| Reading text |

....................

# Just Recieved my New AGA 90



## AMP (Nov 11, 2006)

And the Project Begins 
http://s85.photobucket.com/albums/k44/FC5452/NEW AGA 90 Project/

Now comes the fun part what to do with all that room,  Sure makes my 55 tiny


----------



## Jdinh04 (Oct 7, 2004)

Looks good man, I love that stand


----------



## AMP (Nov 11, 2006)

Added a few more Photo's as the project progresses.
Forum Moderators, Please feel free to move this where it is more appropriate, I am could not find a suitable place.
In a Week or two I plan on having the piping completed and will be moving the tank to its new home.


----------



## redstrat (Apr 3, 2006)

looks pretty sweet, what are your plans for plants and fish? Any scape ideas? I hope to see lots of updates in the future


----------



## AMP (Nov 11, 2006)

davis.1841 said:


> looks pretty sweet, what are your plans for plants and fish? Any scape ideas? I hope to see lots of updates in the future


Thanks, This venture will replace my 55 that has a cracked top rail that needs replaced.
My mind says a Amazon Biotope, but my fish say otherwise, I have Swords, Boy do I have allot of those buggers, they keep reproducing  Blue Neons, 3 spot gouromis, and one Rainbow shark.

I want to go with a Valley style Hardscape, with a Lagoon in the middle, Black Onyx Sand, surrounded with Flourite Red, Laterite and Aqua soil under it all.

....................

[Some lines]

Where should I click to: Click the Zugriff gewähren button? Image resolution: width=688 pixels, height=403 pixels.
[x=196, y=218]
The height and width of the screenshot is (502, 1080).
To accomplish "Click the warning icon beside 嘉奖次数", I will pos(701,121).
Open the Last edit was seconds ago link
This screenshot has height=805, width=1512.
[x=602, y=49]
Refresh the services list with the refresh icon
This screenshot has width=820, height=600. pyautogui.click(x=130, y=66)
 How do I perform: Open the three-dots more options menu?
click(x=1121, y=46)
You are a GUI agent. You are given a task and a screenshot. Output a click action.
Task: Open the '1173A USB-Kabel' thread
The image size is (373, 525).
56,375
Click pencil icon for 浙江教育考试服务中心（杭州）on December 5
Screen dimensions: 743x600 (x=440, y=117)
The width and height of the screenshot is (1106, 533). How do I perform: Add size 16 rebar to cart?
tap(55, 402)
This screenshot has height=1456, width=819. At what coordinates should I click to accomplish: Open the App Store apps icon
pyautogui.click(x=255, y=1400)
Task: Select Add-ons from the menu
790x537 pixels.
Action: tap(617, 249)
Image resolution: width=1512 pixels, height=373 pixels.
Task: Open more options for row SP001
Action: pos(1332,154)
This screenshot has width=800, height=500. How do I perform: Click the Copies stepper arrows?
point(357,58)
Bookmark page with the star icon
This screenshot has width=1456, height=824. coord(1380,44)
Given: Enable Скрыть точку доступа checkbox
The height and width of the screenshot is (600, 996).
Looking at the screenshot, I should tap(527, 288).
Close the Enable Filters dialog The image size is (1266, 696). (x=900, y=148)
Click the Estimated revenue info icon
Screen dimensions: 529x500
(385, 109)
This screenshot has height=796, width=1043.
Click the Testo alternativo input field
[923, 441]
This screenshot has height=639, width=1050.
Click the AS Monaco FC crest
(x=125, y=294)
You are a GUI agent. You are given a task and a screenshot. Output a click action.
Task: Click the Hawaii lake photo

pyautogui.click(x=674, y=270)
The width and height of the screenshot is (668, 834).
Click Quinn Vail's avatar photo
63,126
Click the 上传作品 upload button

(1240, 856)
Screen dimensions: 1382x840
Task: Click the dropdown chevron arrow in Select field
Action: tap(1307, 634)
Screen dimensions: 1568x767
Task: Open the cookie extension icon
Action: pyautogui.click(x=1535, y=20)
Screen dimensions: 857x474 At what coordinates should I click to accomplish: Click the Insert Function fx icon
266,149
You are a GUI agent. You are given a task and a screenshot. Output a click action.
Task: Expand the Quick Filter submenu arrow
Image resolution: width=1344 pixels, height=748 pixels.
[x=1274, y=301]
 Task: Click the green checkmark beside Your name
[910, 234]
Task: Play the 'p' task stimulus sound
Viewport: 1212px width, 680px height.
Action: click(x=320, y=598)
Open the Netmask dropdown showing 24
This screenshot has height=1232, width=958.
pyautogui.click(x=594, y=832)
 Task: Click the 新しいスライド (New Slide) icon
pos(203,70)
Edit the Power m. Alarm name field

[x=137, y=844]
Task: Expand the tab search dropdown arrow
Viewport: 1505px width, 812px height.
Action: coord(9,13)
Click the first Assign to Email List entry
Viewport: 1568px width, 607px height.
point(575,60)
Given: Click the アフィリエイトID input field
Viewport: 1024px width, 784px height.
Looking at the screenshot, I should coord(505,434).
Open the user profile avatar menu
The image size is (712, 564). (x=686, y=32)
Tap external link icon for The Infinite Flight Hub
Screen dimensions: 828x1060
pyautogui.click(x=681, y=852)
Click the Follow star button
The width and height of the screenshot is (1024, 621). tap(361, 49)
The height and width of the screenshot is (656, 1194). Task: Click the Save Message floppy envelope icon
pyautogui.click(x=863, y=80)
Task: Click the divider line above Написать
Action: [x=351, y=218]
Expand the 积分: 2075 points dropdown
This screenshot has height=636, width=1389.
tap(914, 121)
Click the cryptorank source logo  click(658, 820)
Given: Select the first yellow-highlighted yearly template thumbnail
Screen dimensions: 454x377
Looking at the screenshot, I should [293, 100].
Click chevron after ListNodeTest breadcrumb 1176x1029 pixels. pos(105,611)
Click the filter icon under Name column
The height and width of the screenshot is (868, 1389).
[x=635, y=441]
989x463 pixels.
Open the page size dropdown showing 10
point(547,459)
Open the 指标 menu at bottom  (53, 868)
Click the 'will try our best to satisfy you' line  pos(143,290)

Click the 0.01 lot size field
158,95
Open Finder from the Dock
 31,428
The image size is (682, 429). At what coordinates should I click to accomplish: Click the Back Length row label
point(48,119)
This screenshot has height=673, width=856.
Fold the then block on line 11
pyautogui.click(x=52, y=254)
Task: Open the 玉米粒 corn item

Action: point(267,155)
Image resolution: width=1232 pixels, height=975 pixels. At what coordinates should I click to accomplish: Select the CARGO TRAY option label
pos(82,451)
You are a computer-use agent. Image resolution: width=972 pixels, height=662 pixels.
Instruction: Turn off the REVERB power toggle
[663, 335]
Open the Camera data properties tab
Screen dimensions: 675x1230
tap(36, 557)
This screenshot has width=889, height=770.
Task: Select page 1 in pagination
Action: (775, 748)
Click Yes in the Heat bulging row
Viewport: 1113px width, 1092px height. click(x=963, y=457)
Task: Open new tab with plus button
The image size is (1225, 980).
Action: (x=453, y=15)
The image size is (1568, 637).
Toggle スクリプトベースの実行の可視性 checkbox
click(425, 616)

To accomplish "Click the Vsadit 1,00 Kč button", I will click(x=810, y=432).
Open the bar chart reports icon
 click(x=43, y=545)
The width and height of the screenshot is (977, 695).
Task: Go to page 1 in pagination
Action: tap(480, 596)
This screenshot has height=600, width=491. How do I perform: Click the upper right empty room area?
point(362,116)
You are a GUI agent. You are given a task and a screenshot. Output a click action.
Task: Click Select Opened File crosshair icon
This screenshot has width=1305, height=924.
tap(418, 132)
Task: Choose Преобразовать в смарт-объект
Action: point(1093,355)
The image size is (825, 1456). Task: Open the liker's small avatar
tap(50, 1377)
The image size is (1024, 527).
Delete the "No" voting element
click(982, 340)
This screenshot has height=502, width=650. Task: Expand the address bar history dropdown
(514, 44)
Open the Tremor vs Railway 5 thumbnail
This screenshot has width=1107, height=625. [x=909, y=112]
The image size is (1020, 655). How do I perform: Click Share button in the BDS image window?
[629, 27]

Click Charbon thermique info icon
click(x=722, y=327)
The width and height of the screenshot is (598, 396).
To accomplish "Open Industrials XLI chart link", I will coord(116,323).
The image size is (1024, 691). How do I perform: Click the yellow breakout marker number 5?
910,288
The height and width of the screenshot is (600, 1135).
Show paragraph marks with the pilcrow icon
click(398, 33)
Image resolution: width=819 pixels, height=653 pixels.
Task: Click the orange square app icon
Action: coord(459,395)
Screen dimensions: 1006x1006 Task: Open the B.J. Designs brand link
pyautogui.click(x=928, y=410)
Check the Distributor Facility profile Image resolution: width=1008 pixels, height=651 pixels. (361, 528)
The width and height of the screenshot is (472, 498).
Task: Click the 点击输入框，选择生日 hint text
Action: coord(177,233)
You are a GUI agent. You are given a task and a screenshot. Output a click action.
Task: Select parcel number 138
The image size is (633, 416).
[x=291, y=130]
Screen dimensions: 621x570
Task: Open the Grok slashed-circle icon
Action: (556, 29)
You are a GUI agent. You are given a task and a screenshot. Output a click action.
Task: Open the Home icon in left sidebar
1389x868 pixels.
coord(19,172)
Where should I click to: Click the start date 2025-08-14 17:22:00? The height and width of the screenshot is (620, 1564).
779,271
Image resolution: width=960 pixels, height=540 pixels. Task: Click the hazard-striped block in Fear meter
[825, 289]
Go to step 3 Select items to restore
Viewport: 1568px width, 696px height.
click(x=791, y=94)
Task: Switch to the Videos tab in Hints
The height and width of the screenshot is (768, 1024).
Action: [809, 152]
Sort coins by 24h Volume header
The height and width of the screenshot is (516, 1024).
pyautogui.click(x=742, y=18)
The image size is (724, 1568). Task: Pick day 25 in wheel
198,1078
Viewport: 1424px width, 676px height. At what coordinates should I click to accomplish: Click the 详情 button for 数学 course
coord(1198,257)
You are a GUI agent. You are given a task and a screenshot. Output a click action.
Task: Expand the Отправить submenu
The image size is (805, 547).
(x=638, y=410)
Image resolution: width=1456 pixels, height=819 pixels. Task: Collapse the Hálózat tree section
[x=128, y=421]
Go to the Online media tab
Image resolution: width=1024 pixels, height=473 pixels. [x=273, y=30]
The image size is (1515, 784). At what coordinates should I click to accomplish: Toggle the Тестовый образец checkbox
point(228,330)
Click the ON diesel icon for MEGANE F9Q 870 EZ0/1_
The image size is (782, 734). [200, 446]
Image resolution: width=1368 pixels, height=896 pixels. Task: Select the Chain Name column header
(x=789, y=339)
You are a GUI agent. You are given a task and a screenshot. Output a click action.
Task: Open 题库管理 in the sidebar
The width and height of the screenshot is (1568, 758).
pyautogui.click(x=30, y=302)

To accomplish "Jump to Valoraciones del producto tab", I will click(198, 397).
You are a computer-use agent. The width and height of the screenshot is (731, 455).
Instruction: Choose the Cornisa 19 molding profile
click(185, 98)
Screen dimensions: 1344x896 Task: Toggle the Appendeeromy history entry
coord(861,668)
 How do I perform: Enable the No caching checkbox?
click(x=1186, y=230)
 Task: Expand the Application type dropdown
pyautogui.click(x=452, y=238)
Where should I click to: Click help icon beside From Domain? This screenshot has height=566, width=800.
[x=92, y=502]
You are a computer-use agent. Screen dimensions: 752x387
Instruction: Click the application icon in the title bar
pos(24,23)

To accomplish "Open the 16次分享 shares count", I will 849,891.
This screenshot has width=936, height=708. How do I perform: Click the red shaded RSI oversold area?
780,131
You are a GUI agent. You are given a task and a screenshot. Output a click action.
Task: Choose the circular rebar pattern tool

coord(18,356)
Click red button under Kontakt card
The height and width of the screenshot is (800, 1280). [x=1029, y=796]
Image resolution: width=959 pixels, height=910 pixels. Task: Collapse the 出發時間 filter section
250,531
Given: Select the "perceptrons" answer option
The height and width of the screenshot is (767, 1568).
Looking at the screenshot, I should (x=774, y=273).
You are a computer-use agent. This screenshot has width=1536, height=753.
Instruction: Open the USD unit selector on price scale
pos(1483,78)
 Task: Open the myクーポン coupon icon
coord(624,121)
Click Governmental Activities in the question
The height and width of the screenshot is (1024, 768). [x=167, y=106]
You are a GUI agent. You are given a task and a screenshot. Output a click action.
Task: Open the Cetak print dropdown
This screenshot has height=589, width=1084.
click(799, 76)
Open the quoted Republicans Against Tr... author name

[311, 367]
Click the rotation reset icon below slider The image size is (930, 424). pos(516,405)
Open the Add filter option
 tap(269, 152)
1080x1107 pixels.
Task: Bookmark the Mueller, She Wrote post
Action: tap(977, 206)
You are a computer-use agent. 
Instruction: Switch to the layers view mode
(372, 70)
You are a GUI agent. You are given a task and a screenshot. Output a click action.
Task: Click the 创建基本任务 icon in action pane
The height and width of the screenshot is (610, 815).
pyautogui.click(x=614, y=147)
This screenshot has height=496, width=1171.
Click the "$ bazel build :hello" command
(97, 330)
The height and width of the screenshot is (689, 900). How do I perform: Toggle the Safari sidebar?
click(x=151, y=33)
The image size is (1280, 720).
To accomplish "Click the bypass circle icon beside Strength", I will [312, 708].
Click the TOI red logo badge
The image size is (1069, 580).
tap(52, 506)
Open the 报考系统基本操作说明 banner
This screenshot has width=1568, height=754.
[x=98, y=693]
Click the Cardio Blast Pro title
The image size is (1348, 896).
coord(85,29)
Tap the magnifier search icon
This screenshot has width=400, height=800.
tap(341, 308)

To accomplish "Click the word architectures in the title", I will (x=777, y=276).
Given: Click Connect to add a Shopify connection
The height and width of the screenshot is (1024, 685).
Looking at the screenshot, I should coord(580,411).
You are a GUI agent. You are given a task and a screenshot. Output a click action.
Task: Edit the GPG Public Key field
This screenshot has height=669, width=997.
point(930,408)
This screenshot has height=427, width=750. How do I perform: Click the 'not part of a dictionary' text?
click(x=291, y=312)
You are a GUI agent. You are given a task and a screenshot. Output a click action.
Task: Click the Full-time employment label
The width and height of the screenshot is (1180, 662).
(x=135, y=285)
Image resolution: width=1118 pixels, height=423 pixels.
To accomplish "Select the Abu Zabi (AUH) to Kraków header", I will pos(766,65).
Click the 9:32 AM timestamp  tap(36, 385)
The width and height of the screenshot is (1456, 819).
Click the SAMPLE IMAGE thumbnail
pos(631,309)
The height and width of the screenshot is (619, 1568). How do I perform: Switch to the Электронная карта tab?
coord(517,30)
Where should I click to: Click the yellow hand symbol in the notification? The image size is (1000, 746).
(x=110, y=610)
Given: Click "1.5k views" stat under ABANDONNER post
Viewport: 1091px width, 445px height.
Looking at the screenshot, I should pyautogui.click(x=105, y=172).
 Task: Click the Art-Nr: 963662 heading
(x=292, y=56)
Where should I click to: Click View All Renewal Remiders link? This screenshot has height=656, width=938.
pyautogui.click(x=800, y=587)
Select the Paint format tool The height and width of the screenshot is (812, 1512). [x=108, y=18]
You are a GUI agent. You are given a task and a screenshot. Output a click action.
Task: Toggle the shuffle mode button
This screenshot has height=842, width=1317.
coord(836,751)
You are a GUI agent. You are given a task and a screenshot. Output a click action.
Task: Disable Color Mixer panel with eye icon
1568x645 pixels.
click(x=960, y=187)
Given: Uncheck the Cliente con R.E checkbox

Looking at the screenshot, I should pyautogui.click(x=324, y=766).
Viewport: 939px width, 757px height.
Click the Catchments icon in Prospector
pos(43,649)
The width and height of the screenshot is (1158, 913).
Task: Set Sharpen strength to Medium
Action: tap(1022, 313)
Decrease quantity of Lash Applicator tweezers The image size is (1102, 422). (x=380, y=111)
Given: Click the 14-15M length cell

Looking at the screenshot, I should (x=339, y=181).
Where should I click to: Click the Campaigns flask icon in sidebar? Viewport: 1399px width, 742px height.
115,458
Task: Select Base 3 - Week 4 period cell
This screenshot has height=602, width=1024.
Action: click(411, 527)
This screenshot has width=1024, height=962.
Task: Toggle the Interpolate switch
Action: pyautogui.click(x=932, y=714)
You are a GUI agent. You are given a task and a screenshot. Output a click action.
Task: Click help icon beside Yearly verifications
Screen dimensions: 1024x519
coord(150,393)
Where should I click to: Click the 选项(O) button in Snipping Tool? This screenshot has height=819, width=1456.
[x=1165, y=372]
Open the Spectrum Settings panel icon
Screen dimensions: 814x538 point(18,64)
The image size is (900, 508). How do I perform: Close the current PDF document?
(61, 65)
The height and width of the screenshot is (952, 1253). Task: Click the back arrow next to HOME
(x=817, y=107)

....................

| Exercise tasks |
a) Answer these questions using the aquarium thread:
(i) What does AMP plan to have completed in a week or two?
(ii) What problem does AMP's 55 have?
(iii) What kind of sand does AMP want for the lagoon in the middle?
b) Based on the aquarium thread, why will the new tank replace AMP's 55?
c) Reproduce the part of the aquarium thread that begins at the words "Thanks, This venture" and stops after "one Rainbow shark.".

| Outputs for the tasks |
a)
(i) The piping.
(ii) It has a cracked top rail that needs to be replaced.
(iii) Black Onyx Sand.

b) The 55 has a cracked top rail that needs to be replaced, so the new tank will take its place.

c)
Thanks, This venture will replace my 55 that has a cracked top rail that needs replaced.
My mind says a Amazon Biotope, but my fish say otherwise, I have Swords, Boy do I have allot of those buggers, they keep reproducing  Blue Neons, 3 spot gouromis, and one Rainbow shark.